By Alexis Akwagyiram

KADUNA, Nigeria (Reuters) – When Jibril had tried to escape as a boy from an institution in Nigeria that called itself a place of Islamic teachings, he said he was hung up by his arms until bones in his shoulders broke.

Another teenager, one of about 400 men and boys freed in Thursday’s police raid, said boys were often kept in chains and those caught stealing food were whipped until they bled.

“They used car engine belts and electrical cables to flog us,” 15-year-old Suleiman told Reuters, staring at the floor. “Teachers used to sexually harass us … They tried to loosen my pants once but I fought them off and was beaten.”

Horror stories are emerging about life in a two-story house in Nigeria’s northern city of Kaduna as the authorities try to find families of the victims who often spent years at the site.

Police arrested seven adults in the raid on the building, which had a sign in Arabic at the entrance declaring itself “House of Imam Ahmad Bin Hanbal for the Application of Islamic Teachings”.

Some parents paid fees, believing it was an Islamic school. Some described it as a good institution and dismissed talk of abuse. Others saw it as a correctional facility. Police and regional officials said it was not registered as either.

Despite mixed accounts about its role, the abuse reported by victims has thrown a spotlight on Nigeria’s struggle to provide enough school places for its rapidly expanding population, leaving a gap for unregulated institutions that poor parents sometimes turn to.

The West African nation’s population will swell from 190 million to 400 million by 2050, according to U.N. figures. Primary education is officially free but about 10.5 million Nigerian children aged five to 14 are not in school.

“Nigeria is facing a demographic tidal wave,” said Matthew Page, an associate fellow with the Africa Programme at Britain’s Royal Institute of International Affairs.

| Data provided |
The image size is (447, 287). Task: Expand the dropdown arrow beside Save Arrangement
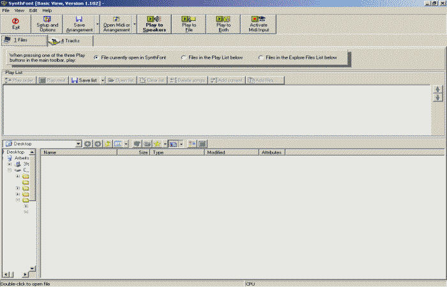[97, 24]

| The tasks |
A. According to the article on the Kaduna raid, how many men and boys were freed in Thursday's police raid?
B. Please carry the article on the Kaduna raid further, starting after its final sentence, the quote from Matthew Page.
The lines are separate material, unrelated to the article on the Kaduna raid.

| Solved tasks |
A. About 400.

B.
“The long-term viability of the Nigerian economy – and the state itself – hinges on the government, religious, and traditional institutions developing a plan to address this challenge before it becomes impossible to remedy,” he said.

Prior to Thursday’s police raid, those who made it out of the Kaduna institution were sometimes returned by families. Some parents said they needed to discipline wayward children and others said they were too poor to look after all their kids.

Kaduna state government said there were at least 77 boys under 18 years old held there. The youngest was five.

Reuters spoke with seven victims and five parents of those who had been inside, withholding their full names to protect their privacy.

SHACKLED

All the victims said beatings were regular and said children and men were frequently shackled. Days were dark, long and hungry: food was only served at 10 a.m. and 11 p.m.

Suleiman’s elder brother sent him to the institution five months ago for skipping school. He was signed up to board while he studied Arabic and Islam’s holy book, the Quran.

“They beat us everywhere in the house, even in the mosque. If you asked to speak with your family, they would shackle you,” said the 15-year-old, who showed sores, scabs and scars on back.

When Suleiman and three friends were caught trying to steal some garri – a staple food made from cassava shavings – they were stripped and whipped, he said.

“When the police raided the school the whole place was in pandemonium, we were so happy,” he said. “What I want now is to return home. I’ll be a good boy.”Jibril, now 17 and who was hung up for trying to escape when he was 10, said boys faced a stark choice: submit to regular sexual assault or be beaten. Jibril chose beatings.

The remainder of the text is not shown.